Growing the future

Last week, our family help put in the new garden at elementary school across the street, thanks to donated dirt and vegetables that Justin snagged from a local nursery.

Farmer D helped prepare the soil and Farmer J assisted the kids with planting: lettuce, kale and some wheatgrass.  Beautiful day, dirt and eager kids who loved getting their hands dirty. What more could a person ask to kick off the fist week of Spring?

Farmer D tells the kids about the importance of soil & worms

Here comes the DIRT!

Justin brings over the trays of vegetable plants

Inquisitive kids


The fun begins - planting!

Dig in!

In fact, we are very proud to say that our neighborhood school, inspired by its neighbors (wonder who? LOL) is only one badge away from becoming a GREEN RIBBON school.

Their new “nature playground” not only (now) has a vegetable garden but boast:

“Gone is the asphalt and concrete that had been the play area for many years.  In its place are uneven stepping stumps, a redwood cookie floor, a twisted tree trunk balance beam, classroom garden boxes, a dry creek bed, a bench surrounding their  100 year old magnolia tree, garden beds filled with native California plants to attract humming birds, bees and butterflies, bird houses for the local Pasadena bird population, and a natural shelter that serves as a playhouse for the children. “


Thank you to readers who donated, your support is greatly appreciated.

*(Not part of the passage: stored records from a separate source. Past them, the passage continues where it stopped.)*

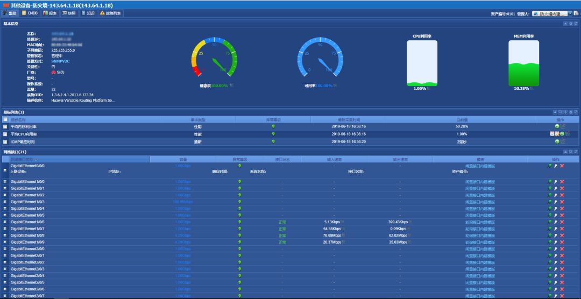Click plus icon in 指标列表 panel header
The width and height of the screenshot is (581, 299).
coord(565,112)
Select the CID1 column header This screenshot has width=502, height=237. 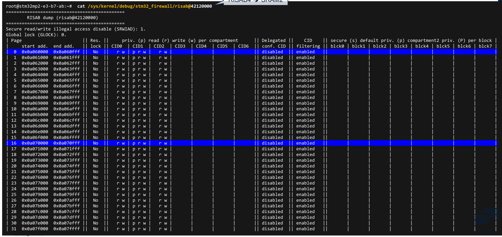[x=138, y=46]

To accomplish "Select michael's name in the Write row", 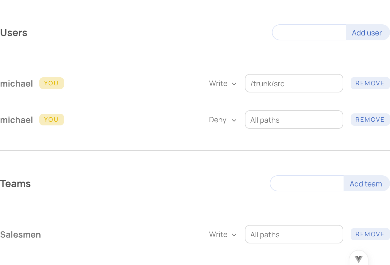I will click(x=16, y=84).
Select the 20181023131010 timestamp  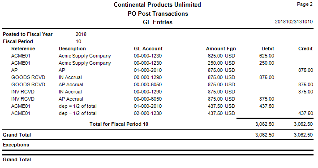[294, 22]
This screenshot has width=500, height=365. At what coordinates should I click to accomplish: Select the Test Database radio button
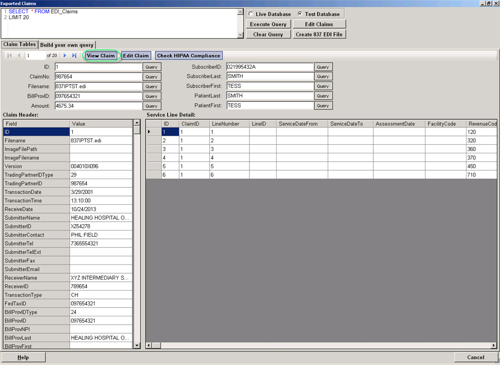[x=300, y=14]
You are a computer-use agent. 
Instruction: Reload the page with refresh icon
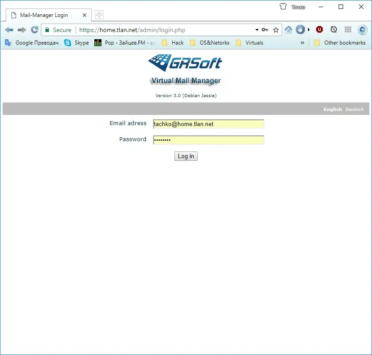34,30
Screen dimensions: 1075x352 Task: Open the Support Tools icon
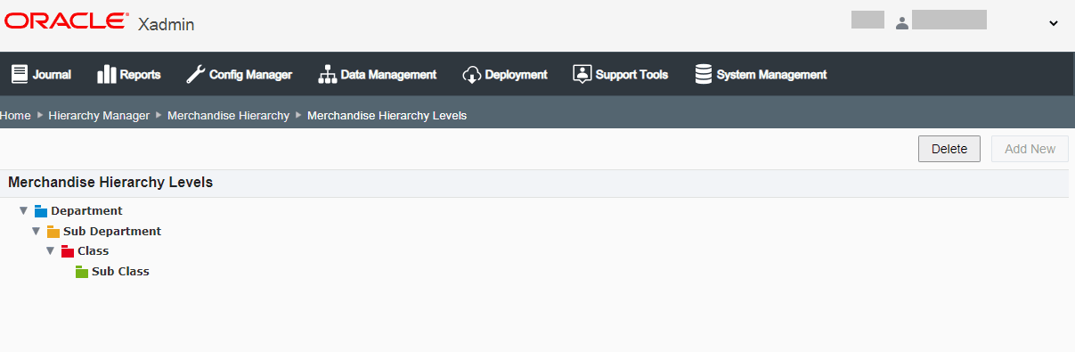582,74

PS We will be back next week to finish planting the last bed.


  1. Leslie says:

    The lettuce makes sense, but the kale and the wheatgrass — I don’t know. How about something they’re familiar with and likely to eat, such as carrots? Or –maybe try some green peppers? Starting from the familiar and then moving on to kale and wheatgrass makes a little more sense to me. Great, great project in any case.

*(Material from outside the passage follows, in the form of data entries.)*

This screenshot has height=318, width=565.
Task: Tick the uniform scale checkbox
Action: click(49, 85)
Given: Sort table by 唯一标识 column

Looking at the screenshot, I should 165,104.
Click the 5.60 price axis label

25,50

  2. Natalie, the Chickenblogger says:

    Eager to share this inspiring story with our own local school and gardening group, Sage Garden Project. You all are great neighbors… what a wonderful journey.

  3. elaine nieves says:

    What a great idea and wonderful project! I am sure that those children will remember the time they planted a garden even when they are adults. A terrific way to get them interested in growing their own veggies and fruits at home with mom and dad.

  4. elizabethanne says:

    This is awesome! I love how they were all using their plastic beach toys to actually plant and grow food! Growing a garden as a kid is so much fun, and I hope these kids remember that and continue long after they leave this school.

  5. Ginger says:

    Now these are lucky kids! About a hundred years ago, when I was in 5th grade, the cool teacher across the way planted a garden with his class for science. I was green with envy and would have loved learning botany hands-on. The kids across your street have 4 cool teachers.

  6. Adam says:

    Hey there,

    I am an avid reader of your blog and organic homestead gardener. I am looking for a new source of good dirt and compost to top off my boxes (we have 9 – 4’x10’s) and saw your post and thought you might have some good sources…please let me know!

    Thank you!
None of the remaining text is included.